Excerpted records
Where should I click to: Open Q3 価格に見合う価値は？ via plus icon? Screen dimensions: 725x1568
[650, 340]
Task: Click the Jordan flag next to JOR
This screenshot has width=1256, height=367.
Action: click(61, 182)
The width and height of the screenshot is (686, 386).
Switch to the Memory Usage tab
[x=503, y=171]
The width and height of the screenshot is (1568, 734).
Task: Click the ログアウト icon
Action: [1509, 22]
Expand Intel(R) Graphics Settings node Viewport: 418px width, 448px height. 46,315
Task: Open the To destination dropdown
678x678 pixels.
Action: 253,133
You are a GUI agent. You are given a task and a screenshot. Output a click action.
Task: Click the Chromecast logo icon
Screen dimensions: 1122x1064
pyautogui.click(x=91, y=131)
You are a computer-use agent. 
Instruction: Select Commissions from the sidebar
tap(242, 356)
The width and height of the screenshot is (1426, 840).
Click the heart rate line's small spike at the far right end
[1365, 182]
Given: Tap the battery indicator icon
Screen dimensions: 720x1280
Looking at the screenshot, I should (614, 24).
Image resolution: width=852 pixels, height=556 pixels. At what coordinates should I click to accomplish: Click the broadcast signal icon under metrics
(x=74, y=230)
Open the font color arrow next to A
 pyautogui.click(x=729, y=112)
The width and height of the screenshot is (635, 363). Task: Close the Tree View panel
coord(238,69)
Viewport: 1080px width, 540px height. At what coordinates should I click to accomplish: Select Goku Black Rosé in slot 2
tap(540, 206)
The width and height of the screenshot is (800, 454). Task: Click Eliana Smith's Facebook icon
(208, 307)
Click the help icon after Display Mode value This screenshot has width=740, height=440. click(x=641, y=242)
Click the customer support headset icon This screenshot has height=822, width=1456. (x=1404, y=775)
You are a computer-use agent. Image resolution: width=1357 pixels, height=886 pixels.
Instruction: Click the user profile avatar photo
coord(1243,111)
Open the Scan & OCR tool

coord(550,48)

The exercise
Retype all of the records above line for line, without changing a single character.

Final answer
Where should I click to: Open Q3 価格に見合う価値は？ via plus icon? Screen dimensions: 725x1568
[650, 340]
Task: Click the Jordan flag next to JOR
This screenshot has width=1256, height=367.
Action: click(61, 182)
The width and height of the screenshot is (686, 386).
Switch to the Memory Usage tab
[x=503, y=171]
The width and height of the screenshot is (1568, 734).
Task: Click the ログアウト icon
Action: [1509, 22]
Expand Intel(R) Graphics Settings node Viewport: 418px width, 448px height. 46,315
Task: Open the To destination dropdown
678x678 pixels.
Action: 253,133
You are a GUI agent. You are given a task and a screenshot. Output a click action.
Task: Click the Chromecast logo icon
Screen dimensions: 1122x1064
pyautogui.click(x=91, y=131)
You are a computer-use agent. 
Instruction: Select Commissions from the sidebar
tap(242, 356)
The width and height of the screenshot is (1426, 840).
Click the heart rate line's small spike at the far right end
[1365, 182]
Given: Tap the battery indicator icon
Screen dimensions: 720x1280
Looking at the screenshot, I should (614, 24).
Image resolution: width=852 pixels, height=556 pixels. At what coordinates should I click to accomplish: Click the broadcast signal icon under metrics
(x=74, y=230)
Open the font color arrow next to A
 pyautogui.click(x=729, y=112)
The width and height of the screenshot is (635, 363). Task: Close the Tree View panel
coord(238,69)
Viewport: 1080px width, 540px height. At what coordinates should I click to accomplish: Select Goku Black Rosé in slot 2
tap(540, 206)
The width and height of the screenshot is (800, 454). Task: Click Eliana Smith's Facebook icon
(208, 307)
Click the help icon after Display Mode value This screenshot has width=740, height=440. click(x=641, y=242)
Click the customer support headset icon This screenshot has height=822, width=1456. (x=1404, y=775)
You are a computer-use agent. Image resolution: width=1357 pixels, height=886 pixels.
Instruction: Click the user profile avatar photo
coord(1243,111)
Open the Scan & OCR tool

coord(550,48)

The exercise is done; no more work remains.